Doesn’t discourage spending
As Tally consolidates your high-interest credit card debt with the personal line of credit, it frees up space on your credit card. Seeing your credit card bill go down — even though the debt has merely moved to a different creditor — may tempt you to keep spending. And because Tally may not pay off all your credit card balances immediately, it can be hard to tell how much debt you have and how much you’re adding to it by continuing to use your credit cards.
Not the best rates
The high end of Tally’s rate range on its personal line of credit (19.90%) is higher than the average APR on credit cards. The low end of the range (7.90%) is competitive, but borrowers may be able to qualify for a better, fixed rate with a personal loan.
Maxed out line of credit
Even though Tally doesn’t perform a hard inquiry on your credit report in the approval process, using Tally can still affect your credit. The company reports your line of credit activity to the credit bureaus. Because using Tally may not consolidate all your debts immediately, you will have more revolving accounts with outstanding balances, which can hurt your credit score. And because the credit line is designed to consolidate as much of your credit card debt as possible, you will have a maxed-out revolving credit line on your credit report (also not great).
Who Tally is best for
Tally’s services may be appealing to those who have been unsuccessfully trying to dig out of credit card debt, carry a balance most months and find it difficult to manage multiple credit card payments.
For those struggling to get out of debt, Tally comes up with a strategy and takes action automatically. The app sorts and pays off your eligible credit cards in an efficient way. All you need to do at that point is make one payment to Tally each month and avoid putting more debt on the credit cards.
How to sign up for Tally
To sign up for Tally, you must first download the app. You create an account in the app by entering your:
- first and last name
- email address
- mailing address
Tally then asks about your credit rating. You can choose from four options:
Then, Tally asks you to scan in your card information, which you can do using the camera on your mobile device.
In the event you have trouble scanning the card, you can manually enter the card’s number.After scanning the cards, you must link the accounts by entering your login information for each creditor.
Then it’s time to see if you qualify for a Tally line of credit.

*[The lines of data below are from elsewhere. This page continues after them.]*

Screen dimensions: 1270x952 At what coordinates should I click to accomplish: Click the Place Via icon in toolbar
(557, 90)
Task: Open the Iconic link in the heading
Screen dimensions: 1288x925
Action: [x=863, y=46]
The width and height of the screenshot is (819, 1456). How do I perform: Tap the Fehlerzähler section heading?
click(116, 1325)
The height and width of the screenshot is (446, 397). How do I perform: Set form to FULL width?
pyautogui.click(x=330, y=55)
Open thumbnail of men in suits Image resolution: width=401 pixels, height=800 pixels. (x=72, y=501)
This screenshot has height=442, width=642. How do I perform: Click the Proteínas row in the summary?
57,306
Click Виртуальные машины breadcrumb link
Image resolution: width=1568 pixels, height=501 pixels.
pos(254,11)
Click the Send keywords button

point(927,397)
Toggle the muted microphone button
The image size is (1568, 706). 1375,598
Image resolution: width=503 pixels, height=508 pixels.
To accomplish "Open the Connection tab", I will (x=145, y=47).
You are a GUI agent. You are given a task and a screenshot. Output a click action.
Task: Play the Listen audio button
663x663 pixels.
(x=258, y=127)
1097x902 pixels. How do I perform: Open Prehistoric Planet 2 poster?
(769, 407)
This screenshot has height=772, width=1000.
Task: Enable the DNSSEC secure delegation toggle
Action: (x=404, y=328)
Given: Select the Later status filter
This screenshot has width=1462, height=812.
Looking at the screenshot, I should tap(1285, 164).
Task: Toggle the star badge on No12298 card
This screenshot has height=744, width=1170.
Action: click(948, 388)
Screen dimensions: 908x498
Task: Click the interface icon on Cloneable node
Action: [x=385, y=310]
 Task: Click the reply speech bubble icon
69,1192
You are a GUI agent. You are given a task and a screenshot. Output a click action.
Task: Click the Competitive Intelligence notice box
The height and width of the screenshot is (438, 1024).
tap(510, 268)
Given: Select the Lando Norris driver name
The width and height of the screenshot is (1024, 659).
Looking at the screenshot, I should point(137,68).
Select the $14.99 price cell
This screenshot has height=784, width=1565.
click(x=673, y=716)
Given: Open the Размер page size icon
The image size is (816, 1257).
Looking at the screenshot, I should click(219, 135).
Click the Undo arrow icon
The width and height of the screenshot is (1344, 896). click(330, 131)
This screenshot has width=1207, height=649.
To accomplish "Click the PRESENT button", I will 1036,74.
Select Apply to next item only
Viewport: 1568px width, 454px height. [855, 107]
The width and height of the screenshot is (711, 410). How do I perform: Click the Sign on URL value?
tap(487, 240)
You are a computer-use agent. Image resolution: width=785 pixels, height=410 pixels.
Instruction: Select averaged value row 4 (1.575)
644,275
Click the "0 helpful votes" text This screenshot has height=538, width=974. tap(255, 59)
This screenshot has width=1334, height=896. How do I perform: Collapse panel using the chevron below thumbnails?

You must be at least 18 years old and have either a Social Security number or an equivalent ID number. Enter your date of birth, phone number and income, then agree to a soft pull to see if Tally approves you for a line of credit.
If you do not qualify: You can ask to be notified when Tally expands to cover users who are not approved for a line of credit. You can also choose to close your account at this point, given you can’t use any of Tally’s features if you’re not approved for a credit line.